Une stabilité bienvenue au moment d’aborder la dernière partie de saison. Sixième du classement général provisoire, à seulement neuf points du podium, la France reste en effet pleinement engagée dans la bataille pour les places qualificatives pour la Grande Finale.
Un souvenir encore très présent
Difficile pourtant de revenir à Sassnitz sans repenser au scénario vécu ici un an plus tôt. Lors des entraînements du vendredi, le F50 français filait à plus de 90 km/h lorsqu’une casse de safran avait provoqué un violent accident. Quentin Delapierre avait dû être conduit à l’hôpital pour des examens, tandis que l’état du bateau laissait planer de sérieux doutes sur la participation française au Grand Prix. Les équipes techniques avaient alors engagé une véritable course contre la montre pour remettre le catamaran volant en état. Pari réussi : dès le lendemain, les Français étaient de retour sur la ligne de départ. Et plutôt que de simplement sauver leur week-end, ils allaient le transformer en triomphe.
Dans des conditions engagées, l’équipage terminait la première journée dans le Top 3 avant de poursuivre sa remontée le dimanche, malgré un vent nettement plus instable. Qualifiée pour la finale face aux Australiens et aux Britanniques, la France maîtrisait ensuite parfaitement sa dernière course pour s’offrir le tout premier Germany Sail Grand Prix.
Une victoire devenue l’un des grands moments de la saison 2025.
« Sassnitz est forcément un endroit particulier pour nous. C'est là que nous avions remporté le Sail Grand Prix la saison dernière, au terme d'un week-end complètement fou. Nous avions été victimes d'un gros accident à l'entraînement, et réussir malgré tout à remporter le Grand Prix avait été assez incroyable. Cette année, on devrait vivre un Sail Grand Prix un peu plus classique. Nous retrouvons notre équipage de référence, ce qui nous permet de repartir sur des bases plus stables. Je suis très heureux de revenir à Sassnitz avec toute l'équipe et impatient de voir ce que nous serons capables d'y accomplir. »
Quentin Delapierre, pilote du DS Automobiles SailGP Team France
Sassnitz, un plan d’eau où les F50 peuvent s’envoler
Au large de l’île allemande de Rügen, la mer Baltique offre un décor spectaculaire, mais surtout un terrain particulièrement propice à la vitesse. La saison dernière, ROCKWOOL Racing avait atteint 103,93 km/h en course, établissant un nouveau record sur ce plan d’eau. Plus de 13 000 spectateurs avaient également assisté à cette première édition allemande de SailGP.

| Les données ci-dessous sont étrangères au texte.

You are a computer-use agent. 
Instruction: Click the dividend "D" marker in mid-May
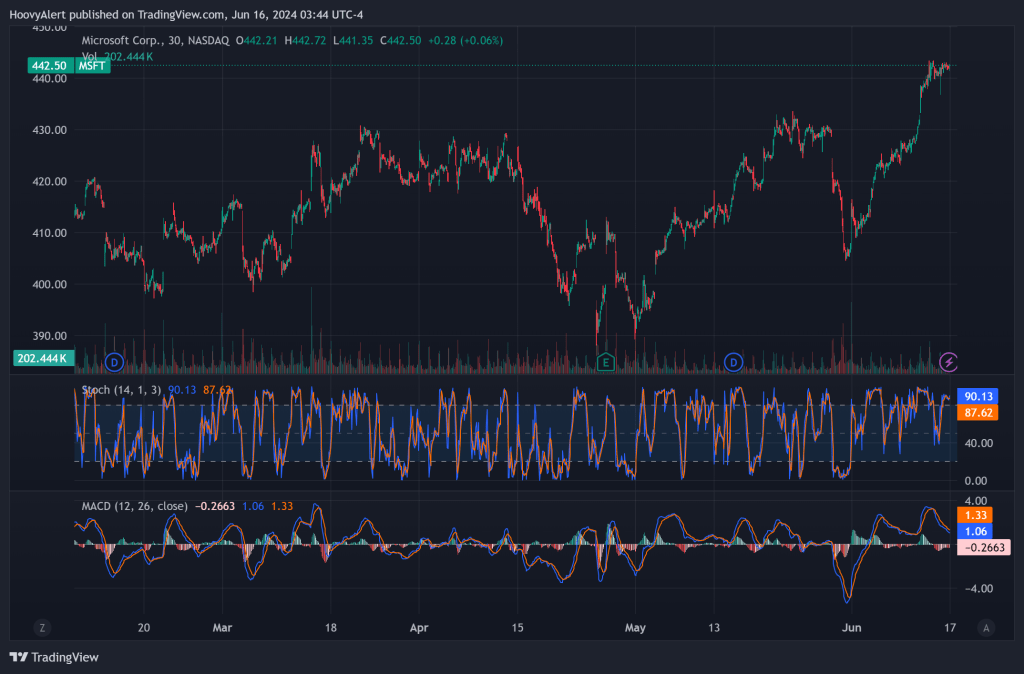point(734,361)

Entre fortes accélérations, variations de pression et conditions susceptibles d’évoluer rapidement, les départs et la qualité des manœuvres devraient une nouvelle fois peser lourd dans les résultats du week-end.

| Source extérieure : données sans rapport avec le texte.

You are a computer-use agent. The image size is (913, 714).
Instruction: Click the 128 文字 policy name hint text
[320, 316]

Une dynamique à confirmer après Portsmouth
Pour l’équipe française, Sassnitz arrive aussi à un moment important de la saison. À Portsmouth, le collectif avait terminé son week-end sur deux deuxièmes places, laissant entrevoir un retour au premier plan après plusieurs mois compliqués.
Le retour de l’équipage habituel doit désormais permettre de retrouver davantage d’automatismes et de régularité à bord d’un F50 où chaque erreur se paie immédiatement.

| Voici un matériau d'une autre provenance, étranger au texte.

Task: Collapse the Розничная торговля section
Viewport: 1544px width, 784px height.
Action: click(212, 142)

À quatre rendez-vous de la fin du championnat, les calculs commencent également à compter. Avec neuf points de retard sur le podium provisoire, les Français n’ont plus beaucoup de marge, mais restent suffisamment proches pour pouvoir encore jouer leur qualification. Sassnitz avait été le théâtre d’un improbable exploit en 2025. Cette fois, Quentin Delapierre et son équipage espèrent surtout ne pas avoir besoin d’un nouveau scénario catastrophe pour se mêler à la lutte pour la victoire.